Amélie tartinait le pain avec un peu trop d’énergie. Le beurre débordait sur les
côtés. Elle le racla de la pointe du couteau. Ces fâcheries stériles l’agaçaient et
elle en voulait à Hervé. Elle le savait influençable et elle était sûre que l’idée ne
venait pas de lui mais de sa peste de fille. Anne avait toujours été cupide. Déjà,
quand elle n’était qu’une enfant, sa nièce négociait tout ce qu’elle faisait
moyennant quelques pièces pour remplir sa tirelire. Amélie la soupçonnait même
de piocher dans les porte-monnaie de ses parents. À maintenant vingt-huit ans,
elle travaillait dans l’immobilier et ne savait parler que d’argent, de placements et
d’investissements. Et pour parfaire le tableau, elle avait trouvé en Guillaume, son
mari, le partenaire idéal. Les deux faisaient la paire.

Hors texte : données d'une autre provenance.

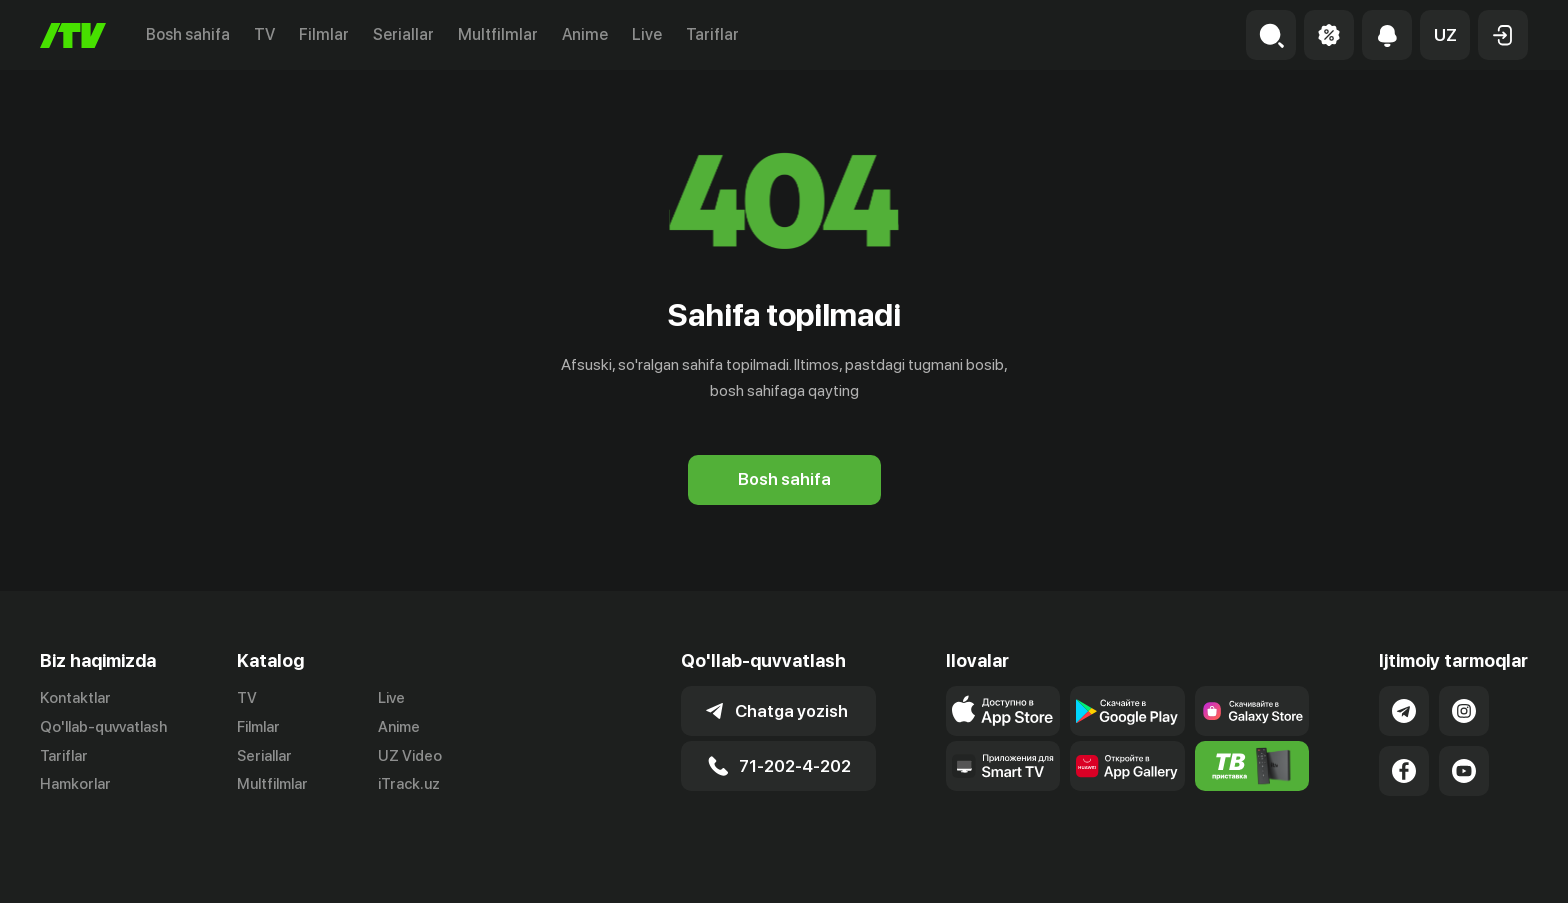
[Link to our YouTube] (1464, 771)
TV (264, 34)
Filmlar (324, 34)
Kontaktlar (75, 698)
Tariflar (712, 34)
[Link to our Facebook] (1404, 771)
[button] (1445, 35)
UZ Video (410, 756)
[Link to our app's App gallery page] (1127, 766)
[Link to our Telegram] (1404, 711)
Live (647, 34)
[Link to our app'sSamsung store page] (1252, 711)
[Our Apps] (1003, 766)
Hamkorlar (75, 784)
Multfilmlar (498, 34)
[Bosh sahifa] (73, 35)
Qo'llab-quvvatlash (103, 727)
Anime (585, 34)
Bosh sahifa (188, 34)
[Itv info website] (1252, 766)
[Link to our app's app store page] (1003, 711)
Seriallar (403, 34)
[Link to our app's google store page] (1127, 711)
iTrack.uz (409, 784)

Elle coupa les tranches de jambon, de saucisson et de cornichons qu’elle fourra à
l’intérieur des sandwichs. Elle enveloppa le tout dans du papier alu. Comme
d’habitude, Jeannot apporterait les boissons et Hervé le fromage et le dessert.
C’était un rite immuable.
Elle regarda par la fenêtre. Un pâle rayon brillait à travers les nuages. La pluie
avait cessé et le ciel semblait se dégager. Amélie soupira d’aise. Au moins cette
fois-ci, le pique-nique ne serait pas arrosé comme l’an dernier. Car même si la
tonnelle restait un abri sûr, la pluie gâchait toujours le plaisir. Elle prit la nappe à
carreaux, quelques serviettes en papier et des verres qu’elle rangea au fond du
panier avec les casse-croûte et la salade composée.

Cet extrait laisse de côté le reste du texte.